Economic policy and fiscal changes, such as the increase in sales tax from 5-8 percent, have led to a significant increase in prices in Japanese cities. However, the yen’s continued depreciation against major currencies over the year has caused these locations to fall in the rankings.
A year ago, the difference in the cost of ECA’s shopping basket for expatriates in Tokyo was 22 per cent higher than in Hong Kong. This margin has now narrowed to 13 per cent.
“Assignees based in Tokyo and other Japanese cities will have noticed that prices are higher now in comparison to 12 months ago and this is reflected in our survey results,” explained Quane.
“However, the fall in the value of the yen has in many cases more than counter-balanced this. Assignees in Japan whose company pay their salary in another currency will have seen the value of their pay package decrease and may well assume that their purchasing power will have been affected adversely. This won’t be the case and it is crucial for companies to communicate this clearly with their expatriate employees.
“Conversely, companies sending staff out of Japan, and paying in yen, do need to ensure that the cost of living allowances they provide are adjusted where necessary to reflect the fact that the buying power of the Japanese currency has fallen.”
Chinese Cities Surge Up The List
Within the Asia Pacific region, Tokyo (11th globally) is still the most expensive location for expats to live, followed by Seoul (16th globally) and Shanghai (18th).
Chinese cities have surged up the list in recent years. Just five years ago Shanghai and Beijing were barely in the top 50 now they rank 18th and 20th respectively. Within the region, they are ranked 3rd and 4th having overtaken all other Japanese locations except Tokyo.
Both Guangzhou (34th) and Shenzhen (47th), have climbed more than 15 places in the global ranking, narrowing the gap with Hong Kong more quickly than a year ago.
In contrast to last year, when prices of items in ECA’s shopping basket for Chinese locations increased little or even fell, prices have risen over the past 12 months. However, in terms of currency impact, while the renminbi has strengthened against the American and Australian dollars, it has fallen over the year against the euro and sterling.
Taiwan’s capital, Taipei, has fallen 11 places to rank 89th globally.
Hong Kong overtook Singapore (31st globally) in the ranking six months ago and continues to sit higher up the list than its regional rival.

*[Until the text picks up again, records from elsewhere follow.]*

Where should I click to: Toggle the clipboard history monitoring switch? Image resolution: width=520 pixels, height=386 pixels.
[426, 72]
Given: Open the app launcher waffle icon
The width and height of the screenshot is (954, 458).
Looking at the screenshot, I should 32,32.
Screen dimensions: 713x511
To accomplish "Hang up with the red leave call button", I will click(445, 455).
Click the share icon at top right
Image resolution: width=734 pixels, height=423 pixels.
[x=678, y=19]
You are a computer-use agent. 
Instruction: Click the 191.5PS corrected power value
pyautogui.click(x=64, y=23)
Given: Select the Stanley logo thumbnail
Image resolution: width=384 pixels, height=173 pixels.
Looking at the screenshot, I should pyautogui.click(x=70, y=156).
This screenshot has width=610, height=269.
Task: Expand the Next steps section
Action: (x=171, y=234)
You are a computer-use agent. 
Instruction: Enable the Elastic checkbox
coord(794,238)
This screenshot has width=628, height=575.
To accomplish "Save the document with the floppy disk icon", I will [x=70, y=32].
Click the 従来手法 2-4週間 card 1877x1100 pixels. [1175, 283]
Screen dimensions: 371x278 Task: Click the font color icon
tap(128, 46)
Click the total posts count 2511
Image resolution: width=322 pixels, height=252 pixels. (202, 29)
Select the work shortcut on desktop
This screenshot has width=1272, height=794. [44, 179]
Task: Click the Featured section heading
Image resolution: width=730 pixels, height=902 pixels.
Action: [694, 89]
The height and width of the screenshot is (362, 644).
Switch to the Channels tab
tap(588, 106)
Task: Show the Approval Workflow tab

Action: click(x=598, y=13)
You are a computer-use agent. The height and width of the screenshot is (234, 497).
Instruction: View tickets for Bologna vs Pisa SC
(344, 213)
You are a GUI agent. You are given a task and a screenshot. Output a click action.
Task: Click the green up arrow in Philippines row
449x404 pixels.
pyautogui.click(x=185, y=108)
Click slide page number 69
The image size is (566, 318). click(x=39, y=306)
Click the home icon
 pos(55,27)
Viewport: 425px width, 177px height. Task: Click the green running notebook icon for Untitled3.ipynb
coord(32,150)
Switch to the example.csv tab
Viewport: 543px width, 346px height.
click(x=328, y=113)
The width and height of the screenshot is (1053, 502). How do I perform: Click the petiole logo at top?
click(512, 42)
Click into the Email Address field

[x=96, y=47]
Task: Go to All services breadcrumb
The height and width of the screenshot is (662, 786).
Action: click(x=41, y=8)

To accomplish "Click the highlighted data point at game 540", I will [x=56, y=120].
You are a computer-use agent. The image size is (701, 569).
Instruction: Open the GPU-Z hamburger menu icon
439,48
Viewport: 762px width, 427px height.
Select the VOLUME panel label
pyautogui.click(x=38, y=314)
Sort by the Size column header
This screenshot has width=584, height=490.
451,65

Prices of goods and services in ECA’s basket increased at double the pace of those in Singapore in the last twelve months.
Sydney has been overtaken by Auckland in the global ranking. The New Zealand city has risen 8 places over the year to take 36th position while Sydney fell from last year's 17th place to 38th.
Although the prices of goods in ECA's shopping basket for New Zealand have increased slightly overall, this has been at a slower rate than increases observed in Australia.
However, the weakening of the Australian dollar against major currencies is the main factor behind all the Australian cities surveyed falling in the global ranking again this year.
Although Indian locations have seen some of the region’s highest inflation, this has more or less been countered by the weak rupee.
Indian cities remain comparatively cheap for expatriates. New Delhi ranks 208th in the global ranking, while Mumbai is in 225th place.
Big falls in living costs for expatriates were also observed in Indonesia. Jakarta has dropped from 128th to 180th position. Despite the price of items in ECA’s basket of goods in Indonesia increasing at approximately eight per cent overall, the weakening of the rupiah has been significant enough to outweigh this.
Bangkok fell 23 spots to 172nd position while Kuala Lumpur has fallen 8 places to 194th place. Although items in ECA’s shopping basket have risen in price in both locations over the year, the weakening of the baht and the ringgit has meant that these cities have become cheaper for many expatriates.
Karachi (257th) in Pakistan remains the cheapest of the locations surveyed in Asia.